Danau cantik Ranu Kumbolo
Ranu Kumbolo, menjadi lebih mengagumkan ketika malam datang. Jutaan lampion langit yang kau sebut bintang, membuat aku tak henti-hentinya memuja nama-Nya dan kebesaran-Nya karena telah menciptakan alam yang sungguh  indah untuk dipandang. Dalam sholatku, dalam doaku, dalam dzikirku, selalu ku bersyukur dapat menyaksikan semua ini. Maha Besar Engkau yang telah menciptakan alam yang luar biasa mengagumkan ini. Allahuakbar.

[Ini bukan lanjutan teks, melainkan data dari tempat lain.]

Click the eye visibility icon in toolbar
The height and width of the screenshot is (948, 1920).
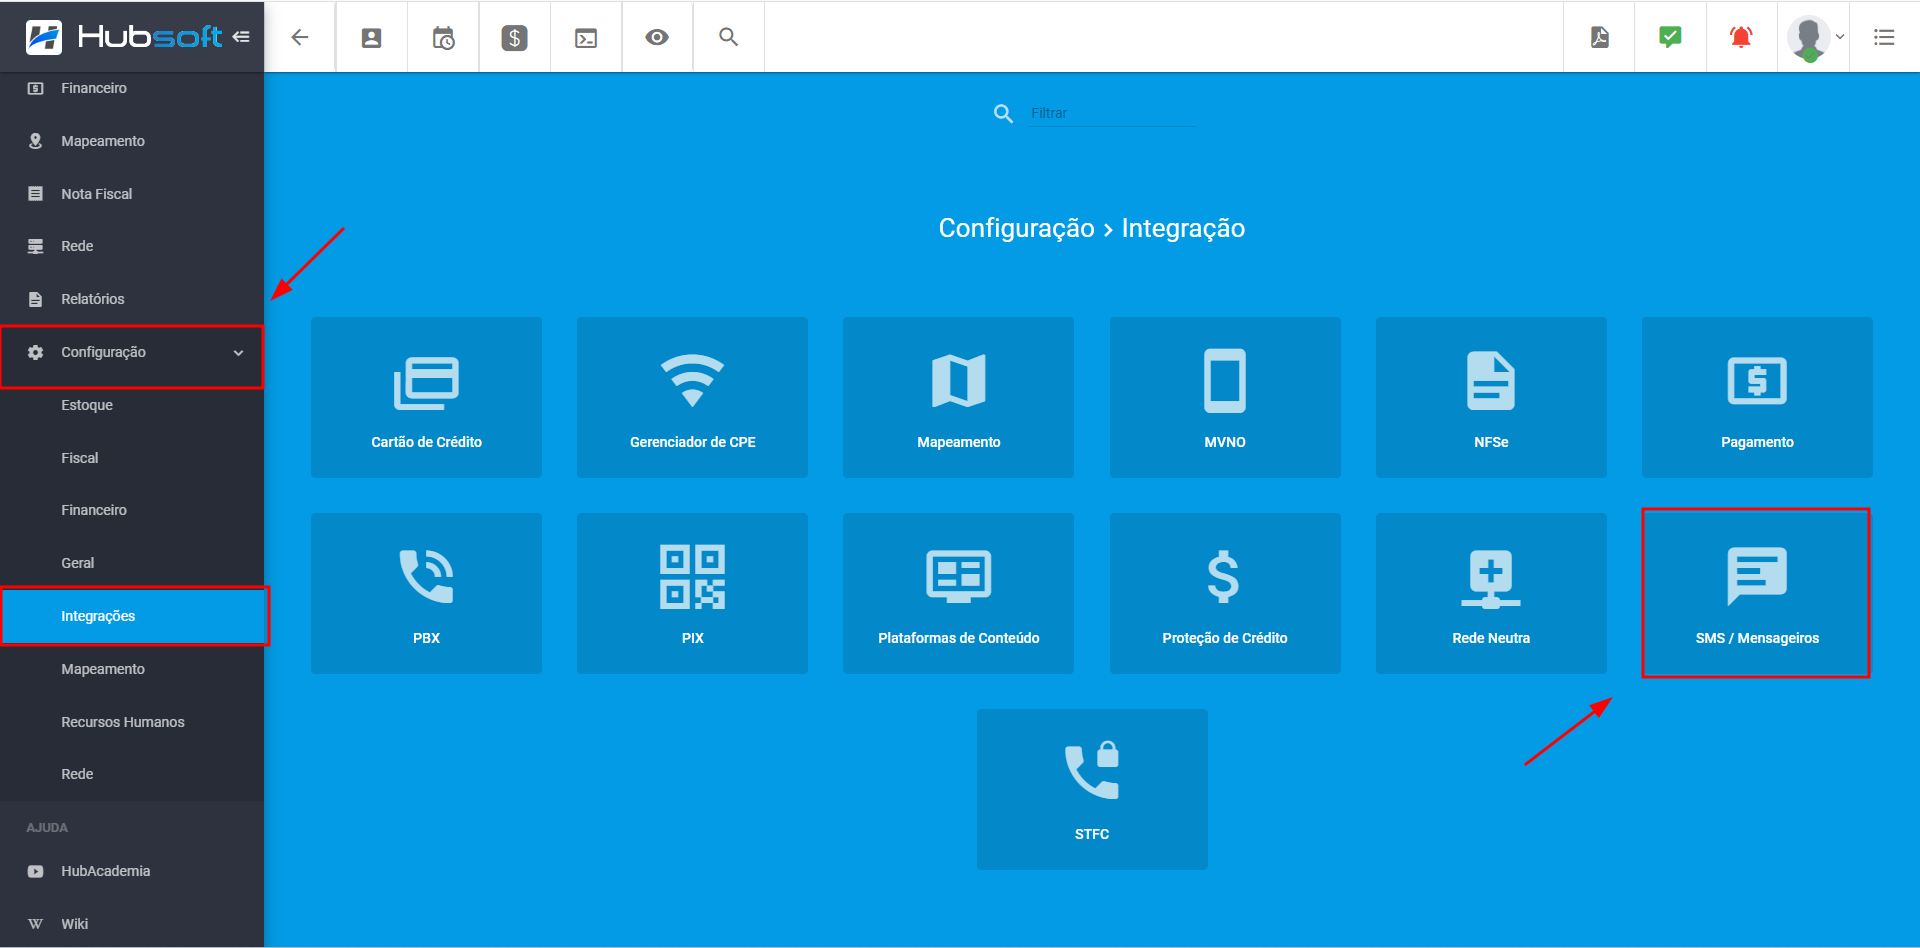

Ranu Kumbolo, sungguh ingin aku nikmati semua keindahan ini bersamamu, seseorang yang kini hadir mengisi ruang yang telah lama kosong dan hampa dalam hatiku. Aku sungguh sangat menyayangkan ada orang yang datang ke sini dan masih menyimpan dendam ataupun amarah dalam hatinya. Padahal bukankah itu sesuatu yang sangat langka memiliki kesempatan untuk bisa menikmati kelezatan yang alam sajikan ini bersama orang yang kau kasihi dan mengasihimu? Bukankah melewati terjalnya tanjakan dan turunan bersama-sama dan saling bergandengan tangan itu adalah hal yang luar biasa romanti? Atau melewati malam yang dingin ini bersama-sama sambil mendengarnya bercerita bercanda itu juga sangat membahagiakan? Seseruput jahe hangat akan semakin mengaburkan jarak kita. Kapankah aku bisa mendapatkan kesempatan seperti itu, bersamamu? Bersediakah kau, mewujudkan itu? Sungguh ku berharap kau akan berkata "iya".

My New Blog

This is  my new blog. I forgot the password of my previous blog so I made a new one.